Abstract number: P1950

Bergval I., Schuitema A., Klatser P., Anthony R.

Background: Multidrug-resistant tuberculosis (MDR-TB) is by definition resistant to at least isoniazid (INH) and rifampicin (RIF), the two most commonly used drugs against M. tuberculosis (MTB). Monoresistance to INH is much more common in clinical isolates than monoresistance to RIF. In addition, the in vitro rate of INH resistance is typically hundreds of times higher than the rate for RIF resistance. It is generally assumed that the high in vitro mutation frequencies explain the high prevalence of INH resistance in vivo.

We studied the in vitro mechanisms of INH resistance, in part to determine the preferred genetic routes to MDR under various conditions. Here we discuss our findings on INH resistance mechanisms in vitro.

Methods: We determined the frequencies and rates of spontaneous mutations conferring INH resistance under various conditions, using well-characterised MTB laboratory strains. Mutation frequencies were determined by counting the proportion of resistant mutants on solid medium and mutation rates were determined by Luria and Delbrück fluctuation assays (po-method). For each experiment and condition INH-resistant mutants were picked randomly and characterised by PCR, sequencing or MLPA.

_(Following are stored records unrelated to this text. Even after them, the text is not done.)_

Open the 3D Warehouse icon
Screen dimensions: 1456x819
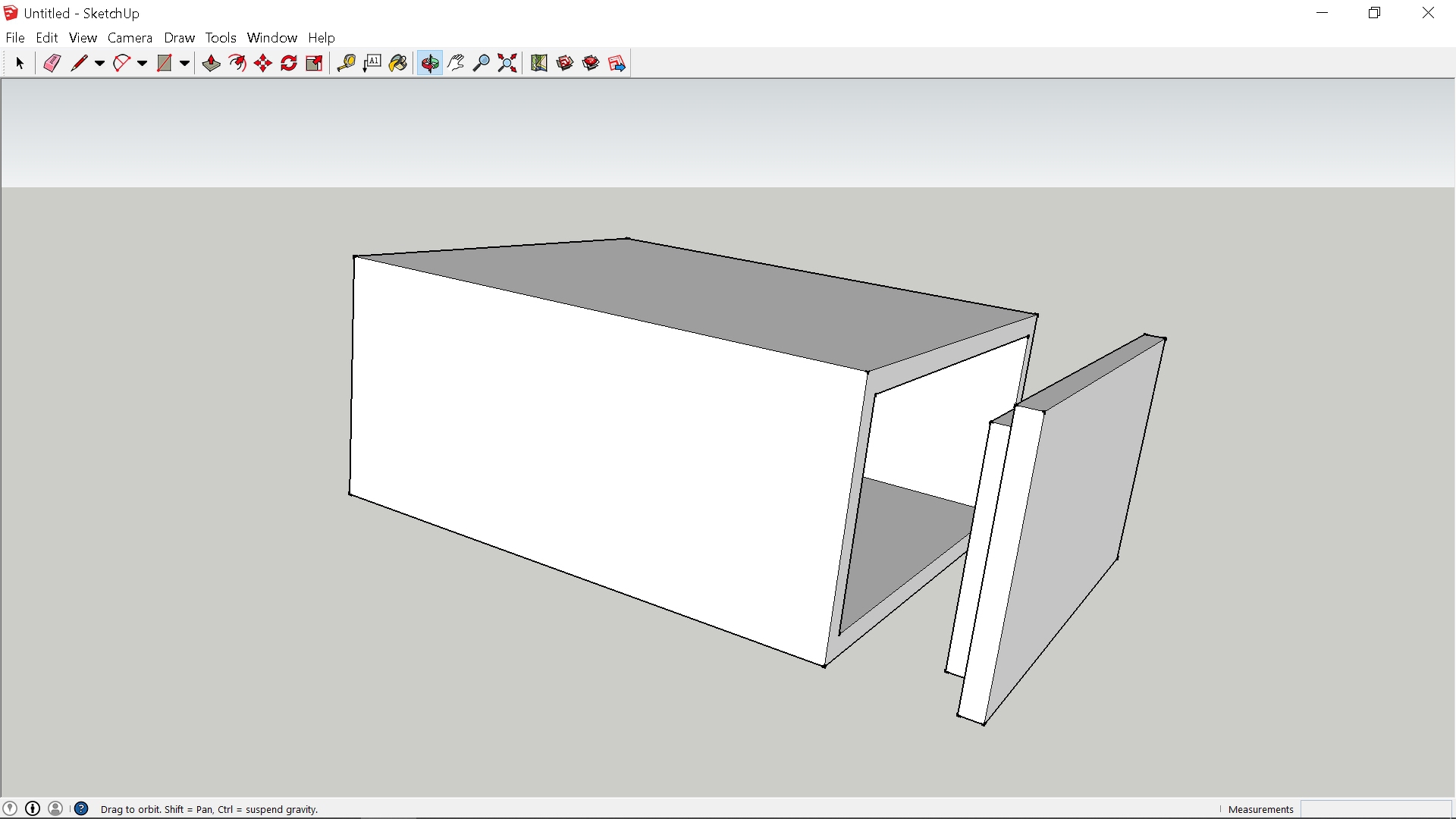pyautogui.click(x=565, y=64)
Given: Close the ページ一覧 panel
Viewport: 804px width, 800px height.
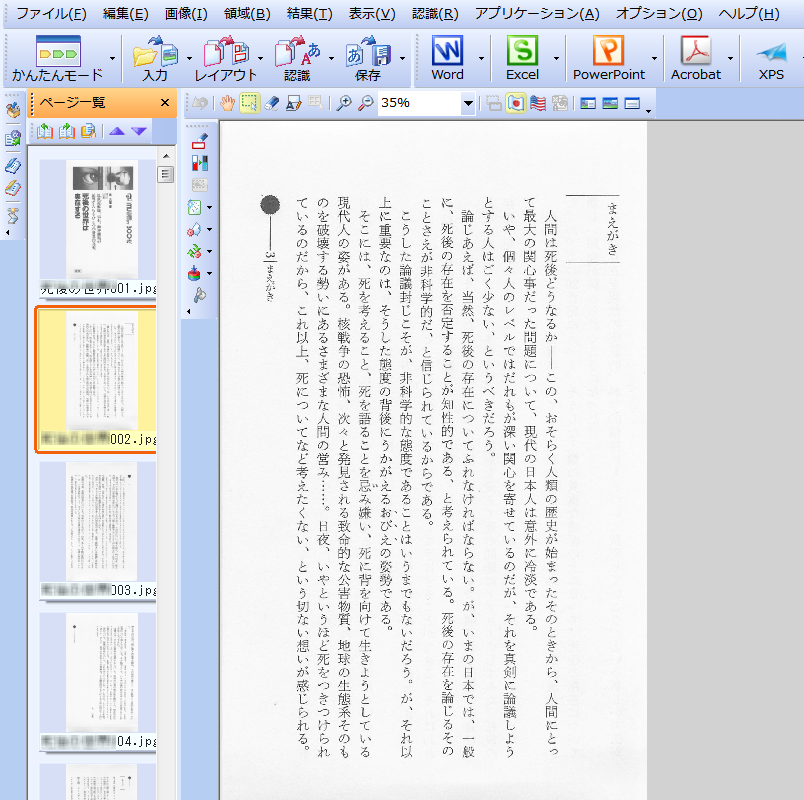Looking at the screenshot, I should click(165, 103).
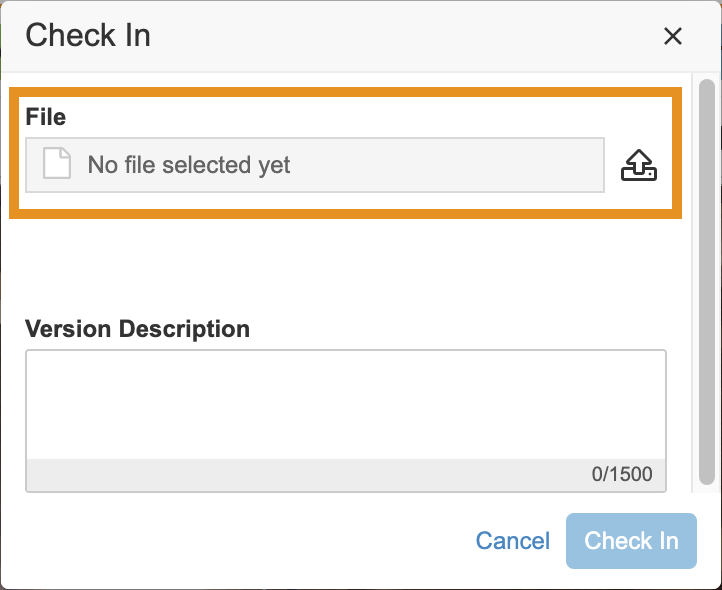The width and height of the screenshot is (722, 590).
Task: Click the 0/1500 character counter
Action: coord(622,475)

Results: We found that the INH resistance rates and frequencies were approximately two logs higher (10^-6) than those previously measured for RIF resistance (10^-8). However, the katG gene was partially or completely deleted in the majority (30–90%, depending on the strain and condition) of the INH-resistant mutants. In contrast, INH-resistance in vivo is almost always due to point mutations in katG-315 or inhA(-15).

Attempts to select against katG deletion mutants, in favour of clinically relevant INH-resistant mutants, by selecting under oxidative conditions, were unsuccessful.

Conclusion: The high prevalence of INH-resistance in vivo has been attributed to the high rate of mutations conferring resistance to this drug in vitro. Based on our results and the scarce literature available, we feel that this is at best a simplification as the majority of the in vitro mutations are rarely seen in clinical isolates. Moreover, KatG is the only active defence against oxidative assault in MTB, but the prevalence of katG deletion mutants was not significantly reduced under oxidative conditions.

These results indicate that additional research into the emergence of INH resistance is needed and that assumptions based on the observed INH resistance rates in vitro may be unwarranted.